Touting a theme of ‘Green Future — Smart Technology,’ Agritechnica 2017 in Hannover, Germany, featured both progressive and pragmatic innovations. Precision technology was again a focal point with nearly 700 of the 2,800 exhibitors showcasing the latest hardware, software and other mechanical components.
Strip-Till Farmer identified these three technology trends to watch for from Agritechnica 2017.
PRECISION TRENDS. One of the more popular debuts at Agritechnica 2017 in Hannover, Germany, was Fendt’s Xaver autonomous seeding unit. Programming a “swarm” of 12-15 of the robotic machines is to the performance of one standard 8-row corn planter.
Remote sensing tools continue to emerge as precision technology becomes more mobile. Several companies debuted new products designed to deliver near real-time field analysis, including Finland-based company, GrainSense. The company unveiled a new handheld grain quality analyzer, which can measure moisture and protein content in small grains.
The system, which will begin commercial production in Jan. 2018 and initially retail for about $4,500, takes readings from a small sample size (about 80 kernels) ahead of harvest and delivers results in about 30 seconds on the device and also to a connected mobile app. It is initially calibrated to analyze wheat, barley, oats and rye, with additional seed varieties to be added in the future, including corn.
“The system will automatically update when new calibrations are added, so farmers won’t have to invest in additional software,” says GrainSense co-founder Ykä Marjanen. “Farmers don’t want to wait 3 days for results from a lab, and this tool will allow them to make same-day decisions in the field ahead of harvest.”
Veris Technologies showcased its new iScan soil mapping tool, which can mount to different implement row units including planters and strip-till rigs to collect high-resolution soil maps and organic matter.
Tyler Lund, sales and marketing manager for Veris, says the tool allows farmers to identify patterns in fields where areas may get consistently drowned out and also digitize real-time soil readings up to 2-feet deep to plan variable-rate planting prescriptions and in-season nitrogen (N) applications.
Speed and accuracy are essential elements of planting and companies unveiled new innovations to improve on both. Väderstad introduced its new Tempo L high-speed planter, available in 18-row, 20-inch spacings and 16-row, 30-inch spacings staring in 2018.
Updates to the new model include an optional dry fertilizer bin and
3-bushel seed hoppers capable of planting corn populations of up to 34,000 seeds per acre and 124 acres per fill up for a 16-row machine. Also new is a small seed kit with altered press wheels and closing wheels that travel in the seed trench and more closely follow the contours of shallow-planted seeds.
The planter set a world record, planting 1,300 acres of corn in 24 hours at an average speed of 15 mph, with 98.5% accuracy. Larry Wieler, managing director for Väderstad sales in North America, acknowledges that farmers aren’t expected to plant at speeds that fast — especially in no-till conditions.

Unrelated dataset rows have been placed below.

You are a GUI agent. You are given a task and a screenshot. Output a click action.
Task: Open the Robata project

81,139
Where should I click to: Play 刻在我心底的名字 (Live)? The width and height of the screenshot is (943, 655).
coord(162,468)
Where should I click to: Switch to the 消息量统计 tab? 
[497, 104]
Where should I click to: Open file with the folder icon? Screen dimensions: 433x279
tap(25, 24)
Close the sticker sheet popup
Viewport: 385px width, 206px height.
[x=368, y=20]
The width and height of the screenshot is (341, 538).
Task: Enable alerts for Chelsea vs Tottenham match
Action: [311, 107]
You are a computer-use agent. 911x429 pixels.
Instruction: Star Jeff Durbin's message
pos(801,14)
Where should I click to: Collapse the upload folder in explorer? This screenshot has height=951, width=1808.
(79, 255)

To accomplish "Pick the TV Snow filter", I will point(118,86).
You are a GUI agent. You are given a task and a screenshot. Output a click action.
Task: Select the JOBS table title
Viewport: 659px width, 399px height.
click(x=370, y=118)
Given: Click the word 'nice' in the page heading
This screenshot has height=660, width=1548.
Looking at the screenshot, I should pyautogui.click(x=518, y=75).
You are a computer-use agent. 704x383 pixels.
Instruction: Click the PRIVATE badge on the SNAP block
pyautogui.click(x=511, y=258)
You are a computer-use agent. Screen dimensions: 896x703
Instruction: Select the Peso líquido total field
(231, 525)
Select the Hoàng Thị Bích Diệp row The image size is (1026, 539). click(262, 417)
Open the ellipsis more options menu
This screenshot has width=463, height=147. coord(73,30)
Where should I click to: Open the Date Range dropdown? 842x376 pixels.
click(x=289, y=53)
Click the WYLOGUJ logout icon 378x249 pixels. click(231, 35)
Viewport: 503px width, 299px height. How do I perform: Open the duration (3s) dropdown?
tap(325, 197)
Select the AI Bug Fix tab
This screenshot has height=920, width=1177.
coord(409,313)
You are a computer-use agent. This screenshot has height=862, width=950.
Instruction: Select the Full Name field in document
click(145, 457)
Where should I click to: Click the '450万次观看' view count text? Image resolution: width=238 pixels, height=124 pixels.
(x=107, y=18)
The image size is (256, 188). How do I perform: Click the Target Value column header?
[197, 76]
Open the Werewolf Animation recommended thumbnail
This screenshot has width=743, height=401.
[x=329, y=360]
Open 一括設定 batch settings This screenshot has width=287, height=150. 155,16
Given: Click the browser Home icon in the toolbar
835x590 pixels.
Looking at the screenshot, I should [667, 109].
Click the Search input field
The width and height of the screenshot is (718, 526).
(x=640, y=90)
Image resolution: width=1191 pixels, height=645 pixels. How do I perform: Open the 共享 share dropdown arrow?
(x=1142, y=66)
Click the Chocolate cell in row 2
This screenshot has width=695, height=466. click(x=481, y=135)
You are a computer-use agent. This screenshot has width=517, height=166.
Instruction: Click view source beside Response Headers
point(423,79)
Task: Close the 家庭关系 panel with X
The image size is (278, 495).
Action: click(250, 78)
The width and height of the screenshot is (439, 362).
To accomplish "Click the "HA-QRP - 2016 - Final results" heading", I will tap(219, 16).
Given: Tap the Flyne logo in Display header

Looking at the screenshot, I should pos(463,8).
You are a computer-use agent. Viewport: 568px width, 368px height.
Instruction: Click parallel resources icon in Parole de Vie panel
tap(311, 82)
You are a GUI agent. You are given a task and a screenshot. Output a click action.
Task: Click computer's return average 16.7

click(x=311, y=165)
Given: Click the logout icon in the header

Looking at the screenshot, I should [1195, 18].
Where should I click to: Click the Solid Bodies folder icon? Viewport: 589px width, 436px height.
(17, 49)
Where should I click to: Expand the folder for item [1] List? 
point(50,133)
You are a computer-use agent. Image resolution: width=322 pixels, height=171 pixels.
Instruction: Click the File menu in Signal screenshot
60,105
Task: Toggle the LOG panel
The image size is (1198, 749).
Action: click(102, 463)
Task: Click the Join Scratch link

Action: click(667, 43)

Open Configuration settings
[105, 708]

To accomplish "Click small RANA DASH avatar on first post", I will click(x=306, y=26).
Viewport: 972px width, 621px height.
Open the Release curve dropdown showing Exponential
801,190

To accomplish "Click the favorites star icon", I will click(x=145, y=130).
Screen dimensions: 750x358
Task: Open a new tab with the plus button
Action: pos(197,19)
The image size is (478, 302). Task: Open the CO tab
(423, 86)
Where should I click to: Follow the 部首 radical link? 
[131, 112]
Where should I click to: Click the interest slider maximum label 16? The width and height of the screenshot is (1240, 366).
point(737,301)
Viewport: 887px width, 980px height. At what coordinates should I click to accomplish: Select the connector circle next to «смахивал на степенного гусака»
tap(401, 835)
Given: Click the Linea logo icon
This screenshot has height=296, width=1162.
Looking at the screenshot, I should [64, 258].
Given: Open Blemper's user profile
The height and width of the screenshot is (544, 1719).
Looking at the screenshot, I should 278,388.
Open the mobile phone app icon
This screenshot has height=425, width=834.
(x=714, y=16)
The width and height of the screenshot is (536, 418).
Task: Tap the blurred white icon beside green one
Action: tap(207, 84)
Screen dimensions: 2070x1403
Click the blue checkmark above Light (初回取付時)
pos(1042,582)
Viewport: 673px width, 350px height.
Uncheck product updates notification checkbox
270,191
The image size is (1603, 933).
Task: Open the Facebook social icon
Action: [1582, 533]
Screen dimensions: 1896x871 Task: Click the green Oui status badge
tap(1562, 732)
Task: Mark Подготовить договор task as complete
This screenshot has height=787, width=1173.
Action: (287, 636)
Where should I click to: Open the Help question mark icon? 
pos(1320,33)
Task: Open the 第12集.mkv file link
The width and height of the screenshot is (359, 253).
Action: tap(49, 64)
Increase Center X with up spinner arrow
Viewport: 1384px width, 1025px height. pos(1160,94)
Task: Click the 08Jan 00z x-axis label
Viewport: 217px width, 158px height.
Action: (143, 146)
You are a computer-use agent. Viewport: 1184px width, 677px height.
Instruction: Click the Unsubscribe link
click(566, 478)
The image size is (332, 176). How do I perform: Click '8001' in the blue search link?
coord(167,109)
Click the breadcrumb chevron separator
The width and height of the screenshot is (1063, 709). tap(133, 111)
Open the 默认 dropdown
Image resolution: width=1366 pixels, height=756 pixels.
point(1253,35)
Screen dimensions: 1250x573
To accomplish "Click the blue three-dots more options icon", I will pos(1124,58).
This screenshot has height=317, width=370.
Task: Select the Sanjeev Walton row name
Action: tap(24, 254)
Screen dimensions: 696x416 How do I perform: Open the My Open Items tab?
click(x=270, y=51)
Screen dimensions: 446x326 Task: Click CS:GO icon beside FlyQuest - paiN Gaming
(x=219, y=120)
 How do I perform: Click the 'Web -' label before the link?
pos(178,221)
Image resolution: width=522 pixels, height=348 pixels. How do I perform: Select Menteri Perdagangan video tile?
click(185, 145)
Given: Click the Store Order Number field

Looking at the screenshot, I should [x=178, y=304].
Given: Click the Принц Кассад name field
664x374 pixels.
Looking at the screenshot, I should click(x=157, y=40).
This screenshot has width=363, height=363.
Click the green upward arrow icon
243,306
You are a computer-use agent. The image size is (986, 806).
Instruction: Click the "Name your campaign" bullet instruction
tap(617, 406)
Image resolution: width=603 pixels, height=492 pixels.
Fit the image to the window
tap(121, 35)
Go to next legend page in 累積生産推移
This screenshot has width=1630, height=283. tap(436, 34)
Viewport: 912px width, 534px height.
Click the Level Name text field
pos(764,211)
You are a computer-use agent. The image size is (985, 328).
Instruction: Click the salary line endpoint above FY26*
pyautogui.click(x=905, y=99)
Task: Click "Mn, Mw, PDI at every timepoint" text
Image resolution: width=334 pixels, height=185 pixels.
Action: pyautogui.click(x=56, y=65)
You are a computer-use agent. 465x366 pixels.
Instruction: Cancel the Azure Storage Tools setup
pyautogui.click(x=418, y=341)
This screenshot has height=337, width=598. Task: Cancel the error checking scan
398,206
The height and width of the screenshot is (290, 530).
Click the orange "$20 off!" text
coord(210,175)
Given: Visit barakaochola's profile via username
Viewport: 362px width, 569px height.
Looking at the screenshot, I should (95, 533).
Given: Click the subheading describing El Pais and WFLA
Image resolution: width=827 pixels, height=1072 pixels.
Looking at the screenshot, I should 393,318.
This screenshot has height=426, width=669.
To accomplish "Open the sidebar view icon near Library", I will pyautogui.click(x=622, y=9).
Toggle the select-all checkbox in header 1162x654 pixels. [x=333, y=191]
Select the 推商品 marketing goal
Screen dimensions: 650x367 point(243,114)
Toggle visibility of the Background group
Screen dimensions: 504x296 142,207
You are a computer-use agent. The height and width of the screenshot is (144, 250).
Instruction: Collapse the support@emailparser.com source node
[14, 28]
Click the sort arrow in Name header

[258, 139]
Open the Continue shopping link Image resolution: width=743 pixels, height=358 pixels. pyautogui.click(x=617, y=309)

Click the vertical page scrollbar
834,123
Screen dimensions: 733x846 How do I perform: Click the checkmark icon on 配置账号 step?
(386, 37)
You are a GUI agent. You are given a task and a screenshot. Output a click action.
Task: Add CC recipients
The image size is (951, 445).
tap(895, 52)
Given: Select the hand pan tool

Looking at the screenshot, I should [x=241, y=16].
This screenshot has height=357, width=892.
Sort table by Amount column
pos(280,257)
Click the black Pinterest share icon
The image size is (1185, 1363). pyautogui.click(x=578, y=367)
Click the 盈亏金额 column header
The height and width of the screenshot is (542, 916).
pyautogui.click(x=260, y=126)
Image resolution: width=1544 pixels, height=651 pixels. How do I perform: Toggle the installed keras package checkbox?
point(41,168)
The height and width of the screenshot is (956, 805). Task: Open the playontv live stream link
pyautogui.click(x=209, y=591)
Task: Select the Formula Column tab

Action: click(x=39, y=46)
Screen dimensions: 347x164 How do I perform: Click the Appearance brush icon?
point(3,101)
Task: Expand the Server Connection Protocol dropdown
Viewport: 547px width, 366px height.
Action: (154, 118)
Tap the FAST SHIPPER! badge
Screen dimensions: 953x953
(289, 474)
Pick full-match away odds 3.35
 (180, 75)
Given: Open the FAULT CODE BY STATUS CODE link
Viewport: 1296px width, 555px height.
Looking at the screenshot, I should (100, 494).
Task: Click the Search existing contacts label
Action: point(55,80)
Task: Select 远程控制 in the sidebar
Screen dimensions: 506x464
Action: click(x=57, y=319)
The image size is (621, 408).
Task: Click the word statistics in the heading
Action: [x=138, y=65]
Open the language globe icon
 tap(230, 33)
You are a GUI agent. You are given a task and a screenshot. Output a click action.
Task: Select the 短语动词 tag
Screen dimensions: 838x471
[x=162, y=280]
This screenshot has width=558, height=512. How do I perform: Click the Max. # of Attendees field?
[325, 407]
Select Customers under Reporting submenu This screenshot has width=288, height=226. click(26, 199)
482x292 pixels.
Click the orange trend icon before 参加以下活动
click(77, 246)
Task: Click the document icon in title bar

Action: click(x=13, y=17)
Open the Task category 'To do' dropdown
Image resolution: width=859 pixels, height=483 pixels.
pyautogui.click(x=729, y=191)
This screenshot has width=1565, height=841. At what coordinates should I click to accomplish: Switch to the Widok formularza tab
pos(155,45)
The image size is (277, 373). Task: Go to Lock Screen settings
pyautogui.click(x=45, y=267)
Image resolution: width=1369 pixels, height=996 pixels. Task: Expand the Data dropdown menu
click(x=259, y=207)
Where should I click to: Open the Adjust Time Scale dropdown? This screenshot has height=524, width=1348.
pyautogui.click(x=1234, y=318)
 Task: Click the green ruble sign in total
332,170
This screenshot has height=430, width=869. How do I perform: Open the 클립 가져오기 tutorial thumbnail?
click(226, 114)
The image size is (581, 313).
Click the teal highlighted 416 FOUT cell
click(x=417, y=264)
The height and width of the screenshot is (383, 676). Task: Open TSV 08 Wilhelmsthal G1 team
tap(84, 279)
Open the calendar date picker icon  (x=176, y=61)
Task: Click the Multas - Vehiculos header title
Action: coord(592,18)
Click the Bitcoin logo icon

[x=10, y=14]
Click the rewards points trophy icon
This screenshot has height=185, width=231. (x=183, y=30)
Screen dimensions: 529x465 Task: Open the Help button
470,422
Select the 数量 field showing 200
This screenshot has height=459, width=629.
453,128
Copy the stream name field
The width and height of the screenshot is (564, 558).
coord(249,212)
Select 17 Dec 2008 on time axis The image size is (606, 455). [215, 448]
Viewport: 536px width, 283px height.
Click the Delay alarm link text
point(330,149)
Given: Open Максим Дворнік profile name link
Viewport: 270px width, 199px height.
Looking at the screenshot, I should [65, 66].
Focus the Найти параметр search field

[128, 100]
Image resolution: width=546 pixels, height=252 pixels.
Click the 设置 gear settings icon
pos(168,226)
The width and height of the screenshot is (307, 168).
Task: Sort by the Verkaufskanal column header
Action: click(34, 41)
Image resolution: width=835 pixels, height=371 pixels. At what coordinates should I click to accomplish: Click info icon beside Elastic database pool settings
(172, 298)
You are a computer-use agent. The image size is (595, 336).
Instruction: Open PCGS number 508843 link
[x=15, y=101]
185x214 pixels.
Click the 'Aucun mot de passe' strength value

“Farmers will base their planting speed on field conditions, but if they are facing a tight planting window, they can be confident about pushing speeds if they need to,” Wieler says. “There is a radar system connected to our electric seed metering system, which can adjust instantly to varying speeds and field conditions. The power shoot seed delivery system also takes gravity out of the planting equation, so even on side hills, seed bounce is eliminated for consistent seed-to-soil contact.”
Driverless vehicles continued to attract attention with both large and small manufacturers unveiling autonomous prototypes.
AGCO Fendt debuted its Xaver autonomous seeding unit, which earned a silver medal for innovation at this year’s show. The compact, programmable robot is designed to work in sync with multiple units in the field, creating a “swarm” of autonomous planters.
According to Johannes Lehmann with Fendt, 12-15 units are comparable to the performance of one standard 8-row corn planter and 10 Xaver units can plant about 2½ acres per hour. The units are automated to refill and recharge batteries, which takes about a half-hour.
“There is a background app that calculates different variables, including field size and other machines running the field to avoid overlaps and overplanting,” Lehmann says.
The prototype units are being field tested in 2018 with scheduled commercial production in 2020.